The National Restaurant Association's forcing ServSafe (BTW - the NRA operates ServSafe) training via state legislation is my current top item, new regulations requiring HACCP plans for restaurants, built-in grease traps (versus grease avoidance, or low-cost undersink units). Warewashing requirements that require sink/sanitizer overkill lead to far more waste via use of disposable cups/utensils than gloves.
I'm completely unsurprised that gloves actually lead to more food borne illnesses. I worked for several years at a Subway, and most of my co-workers seemed to think the gloves had some sort of magical property that repelled germs. They would do nearly anything with them on and then go right back to making food. I recall seeing the manager going immediately into dressing a customer's sub after tying off a trash bag with gloved hands.
unanimously passed, unanimously repealed
ah it appears they know what they are doing
well hell guys, we gotta increase rubber gloves usage if we're going to stop burning oil for fuel we have to conjure up creative uses...cause drilling sure as hell isn't going to stop.

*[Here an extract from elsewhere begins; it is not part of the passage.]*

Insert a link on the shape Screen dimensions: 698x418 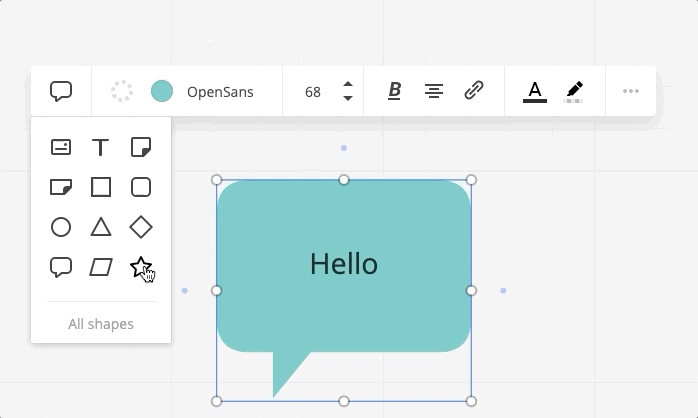(474, 91)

Some won't be happy till we're all wearing full body rubber suits 24/7
That isn't the only dumb rule that belabors N.Y.C.
It there any way to create a national ballot initiative that simply says, "Fuck the Hell OFF!"
Not without invoking Rule-7.62!
It is imperative that chefs/cooks wear gloves when picking up that steak they just dropped on the floor and putting it on your plate.
Yup, as some one who lives in NYC and worked several summers in a food service kitchen, I know first hand how a lot of these laws are stupid and don't actually do anything for health safety and make it hard to prepare certain foods. But what do you expect from a city (Of which I am a born and raised native) that has DeBlasio as mayor put a bunch of statist loons who are owned by Labor Unions in charge of the city council.
Funny thing is, the glove law does nothing about fast food workers dropping food on the floor and then serving it right up. Nor does it do anything about dirty cutting boards or food prep surfaces that harbor much more bacteria than bare hands.
I watch gloved hands handle broom handles, doorknobs, sponges, faucets, food, and utensils. I've seen gloved hands scratch heads, and open trash cans.
Face it: they think the gloves are to keep their hands clean.
I always use a straw in a restaurant, because the rims of all glasses or cups have been handled, but I don't try to fool myself that a germ-free environment is possible or even desireable. On the whole, I'd rather they could feel when they need to wash.